Justice Srikrishna handed over the report to union minister for electronics and IT, law and justice, Ravi Shankar Prasad, who will review the report before submitting it to PM Narendra Modi

e4m by exchange4media Staff
Updated: Jul 28, 2018 10:00 AM

On Friday, the Government released Justice BN Srikrishna Committee of Experts Report on Data Protection as well as a Personal Data Protection Bill, 2018. The report is titled, “A Free and Fair Digital Economy – Protecting Privacy, Empowering Indians”, which was submitted during a press event at the IT Ministry. The 10-member committee was set up in July 2017 to recommend a framework for securing personal data in the digital world.
Justice Srikrishna handed over the report to union minister for electronics and IT, law and justice, Ravi Shankar Prasad, who will review the report before submitting it to PM Narendra Modi.
The committee has suggested measures to be taken when it comes to protecting personal information of Indian citizens, the role and duties of data processors, and the rights of individuals. The report also talks about the penalties that should be imposed for violation of these data protection measures.
“We want Indian data protection law to become a model globally, blending security, privacy, safety and innovation,” said Prasad in certain sections of media, on receiving the report.
Justice Srikrishna said privacy has become a burning issue and therefore, every effort has to be made to protect data at any cost. The report covers three aspects – citizens, the state and the industry. 
Highlights of the Personal Data Protection 2018 Bill:

The draft bill submitted by the committee says, “The right to privacy is a fundamental right and it is necessary to protect personal data as an essential facet of informational privacy. Protect the autonomy of individuals in relation with their personal data, to specify where the flow and usage of personal data is appropriate, to create a relationship of trust between persons and entities processing their personal data…”
However, on the right to be forgotten, the bill notes that that ‘data principal’ which means the individual or the person providing their data, has “right to restrict or prevent continuing disclosure.” This means they will be able to restrict or prevent any display of their personal data once the purpose of disclosing the data has ended, or when the data principal withdraws consent from disclosure of their personal data. This right is one of several given to data principals, including the right to confirm what information is being held or disclosed about them, and to get this corrected if necessary.
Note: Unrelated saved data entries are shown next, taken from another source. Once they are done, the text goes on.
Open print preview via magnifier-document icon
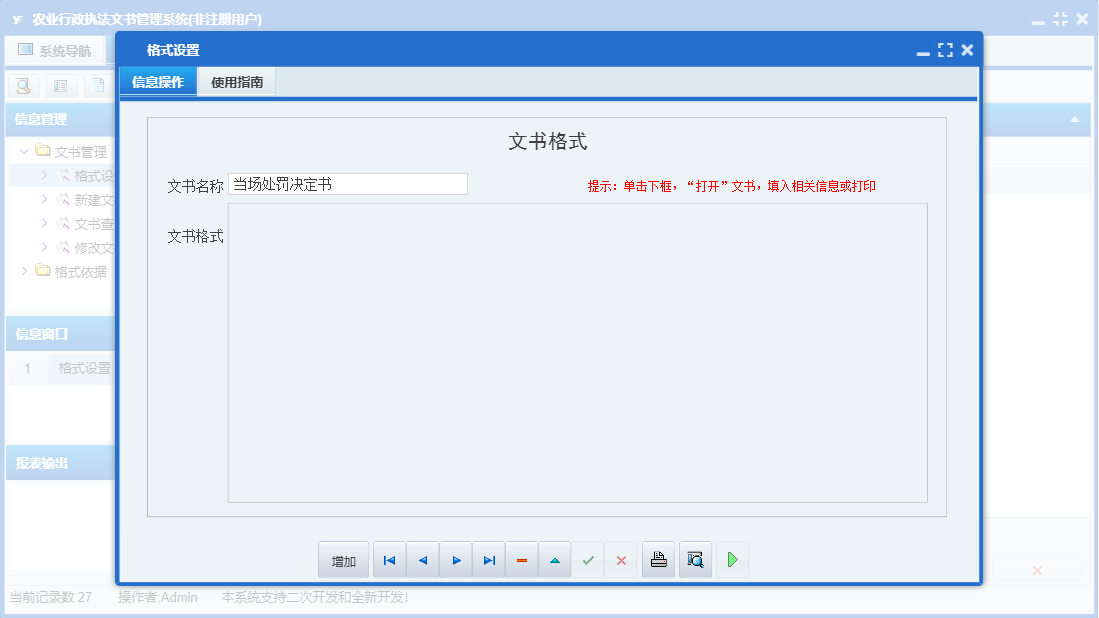 tap(694, 559)
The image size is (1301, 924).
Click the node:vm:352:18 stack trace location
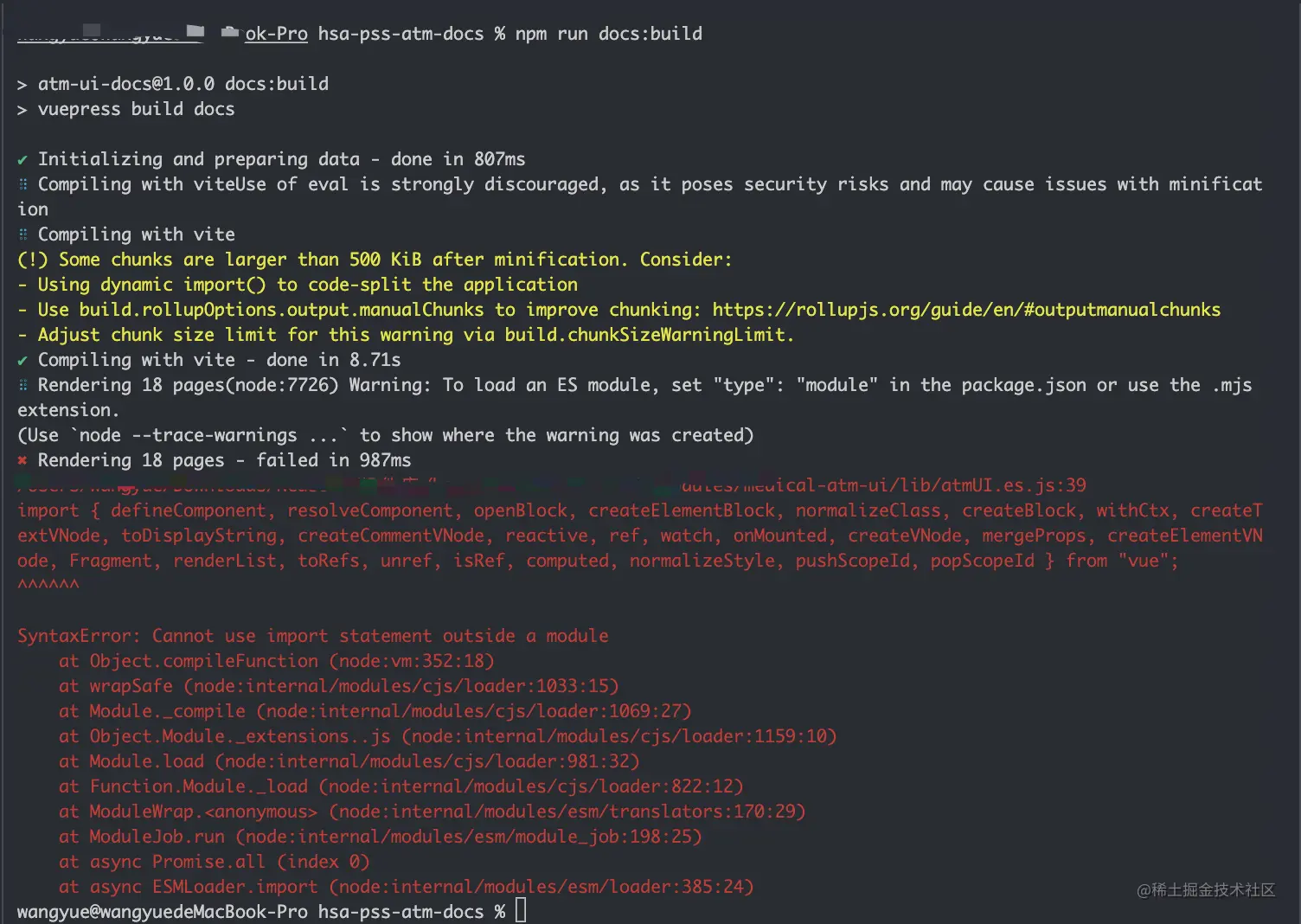point(411,661)
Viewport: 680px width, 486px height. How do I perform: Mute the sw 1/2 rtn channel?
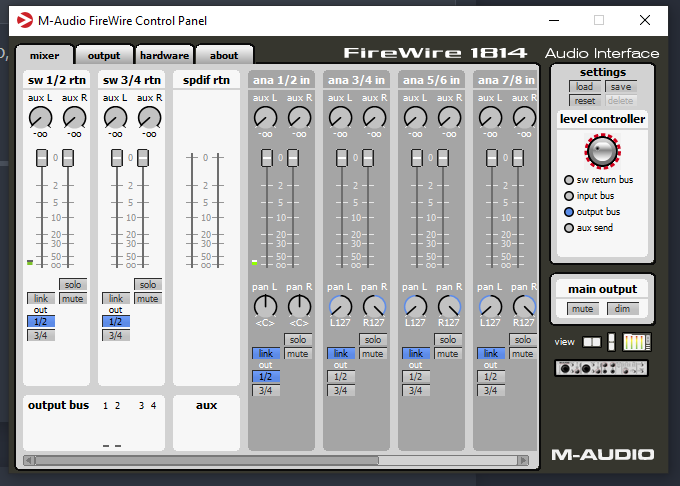coord(72,299)
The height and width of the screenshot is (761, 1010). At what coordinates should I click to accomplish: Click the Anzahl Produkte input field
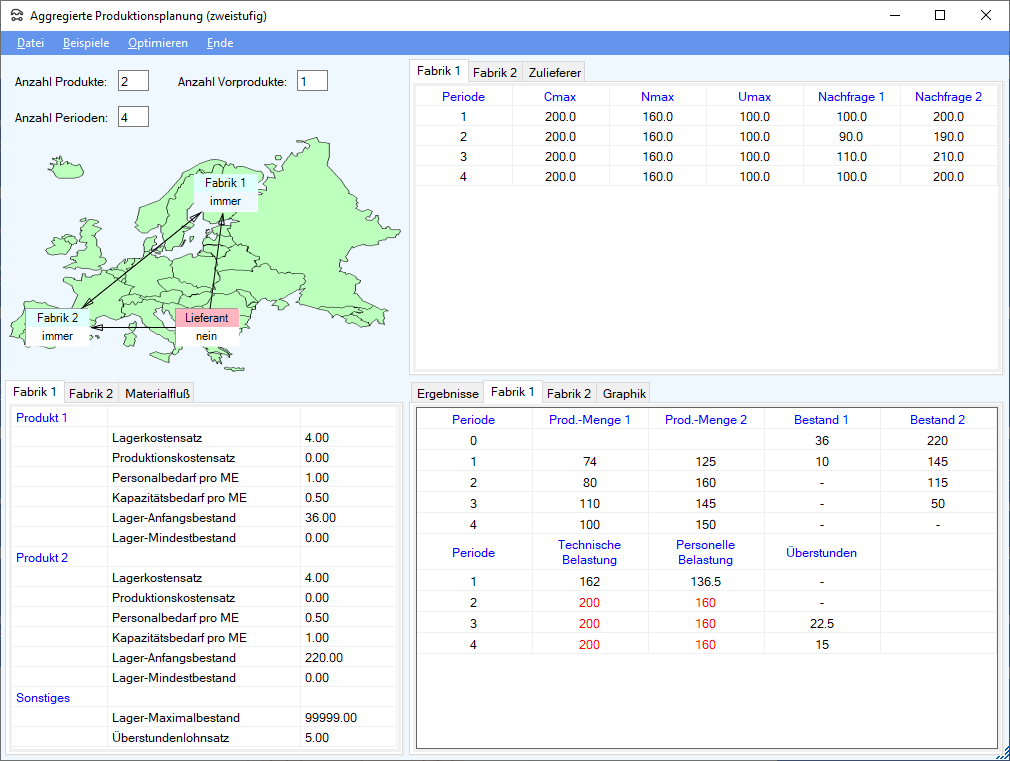pyautogui.click(x=133, y=81)
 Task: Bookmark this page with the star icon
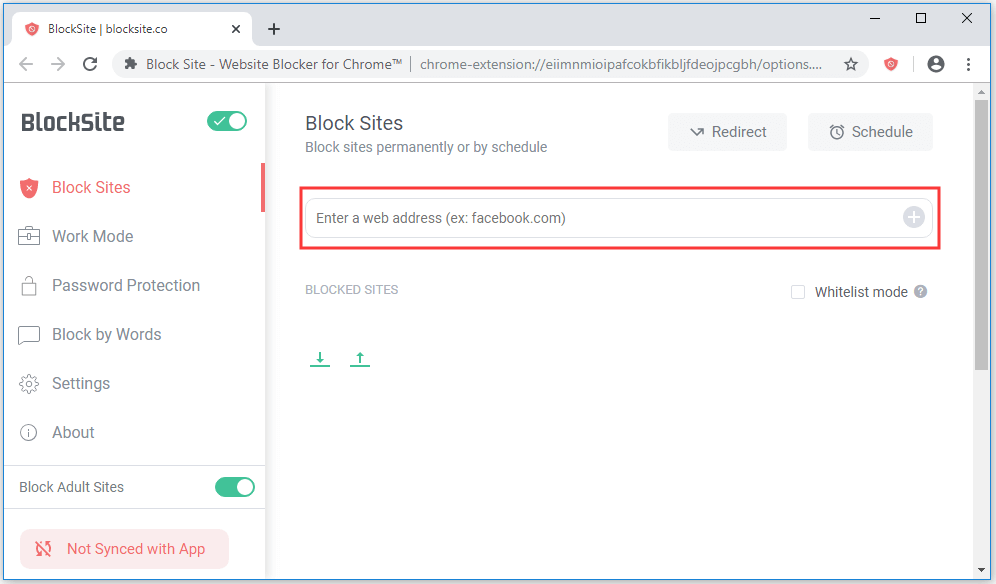(851, 64)
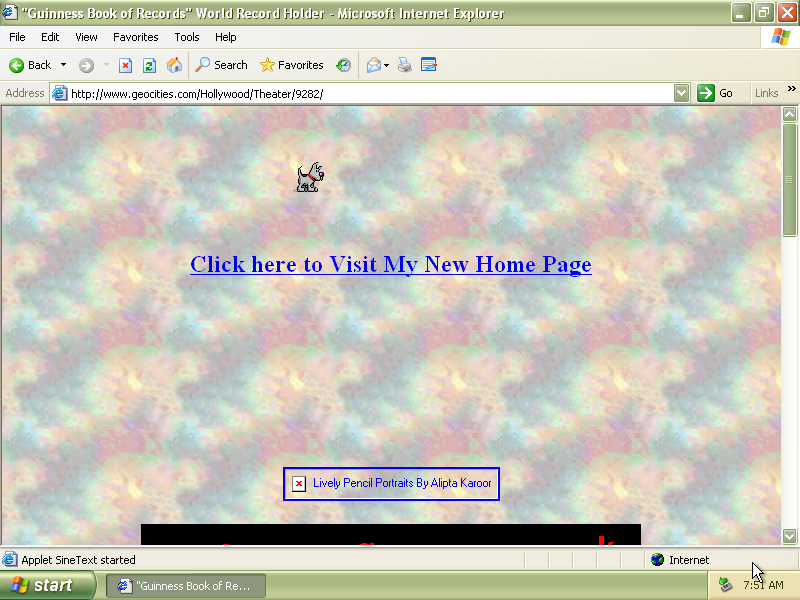800x600 pixels.
Task: Click the Back navigation button
Action: [30, 65]
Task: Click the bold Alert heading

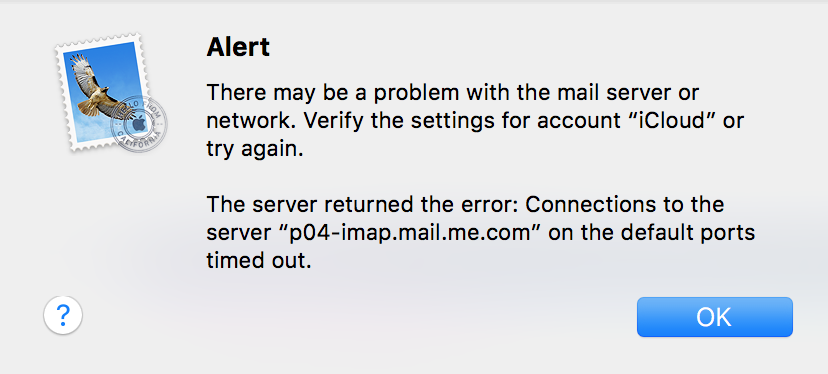Action: coord(238,48)
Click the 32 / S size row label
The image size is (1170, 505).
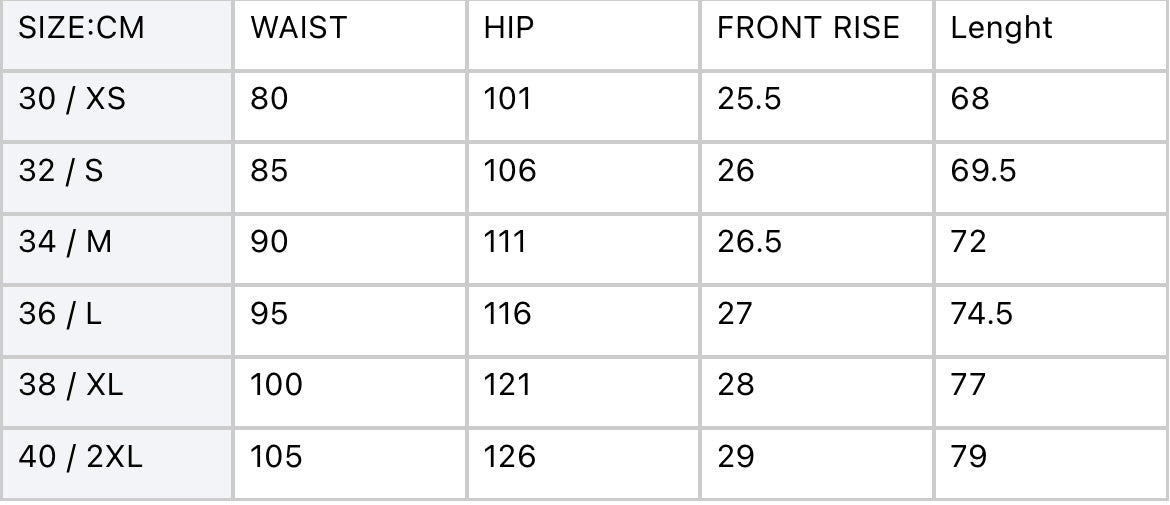point(61,171)
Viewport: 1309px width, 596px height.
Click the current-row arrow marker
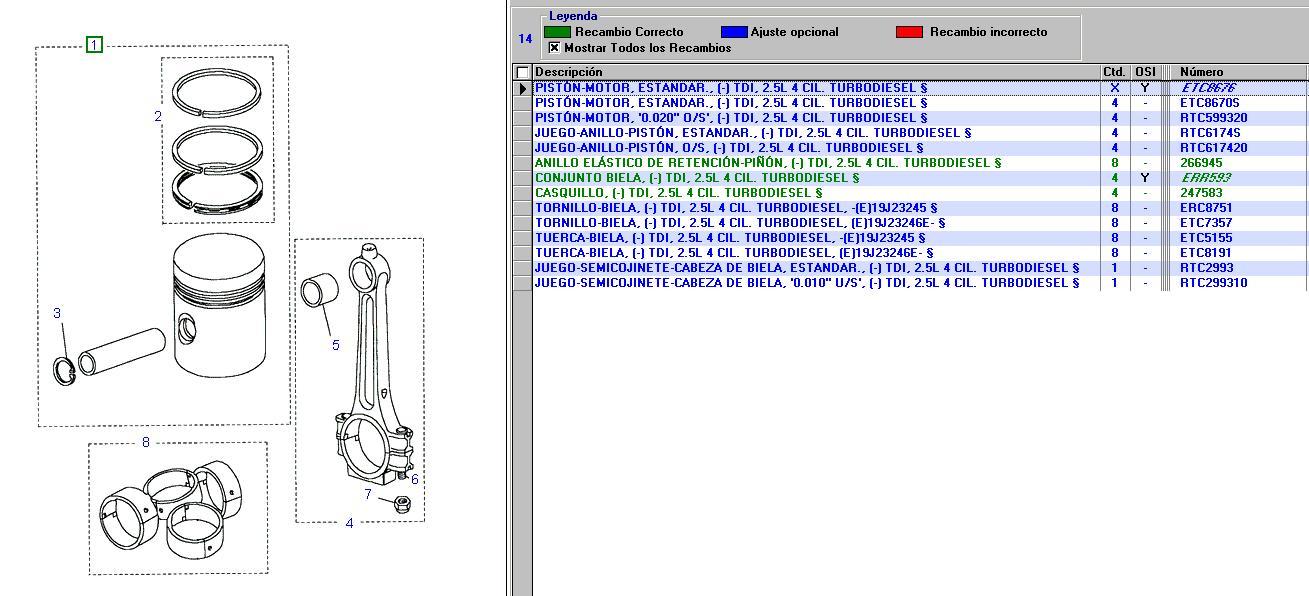click(x=522, y=88)
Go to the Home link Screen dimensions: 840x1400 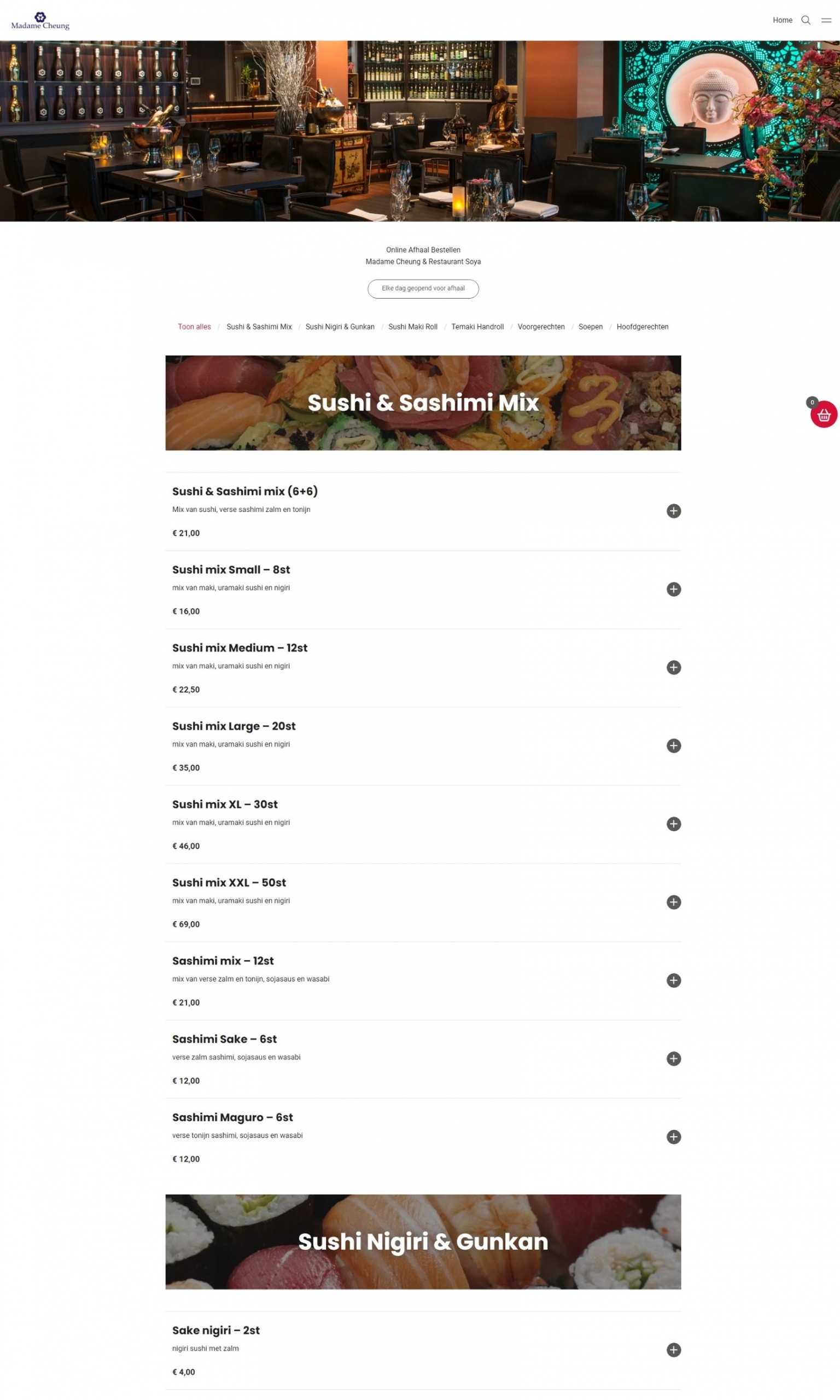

It also gives a data processor considerable leeway when it comes to deciding on this ‘right to be forgotten.’
However, it allows processing considered necessary for functions of state and central governments and prevention of offense and contravention of law.
The Bill also calls for privacy by design on part of data processors.
Personal data will need to be stored on servers located within India, and transfers outside the country will need to be subject to safeguards. Critical personal data, however, will only be processed in India.
The Committee recommends that “sensitive” personal data (such as passwords, financial data, sexual orientation, biometric data, religion or caste) should not be processed unless someone gives explicit consent – which factors in the purpose of processing.
The Committee has also recommended setting up a Data Protection Authority which is supposed to “protect the interests of data principals”, prevent misuse of personal data and ensure compliance with the safeguards and obligations under the data protection framework by corporations, governments or anyone else processing personal data (known as “data fiduciaries”). The obligations on data fiduciaries include conducting audits and ensuring they have a data protection officer and grievance redressal mechanism – the Authority will need to publish Codes of Practice on all these points. The Authority shall have the power to inquire into any violations of the data protection regime, and can take action against any data fiduciaries responsible for the same.The Aadhaar Act too needs to be amended to bolster data protection.
Prasad said the report will go through the process of inter-ministerial consultations and Cabinet as well as parliamentary approval.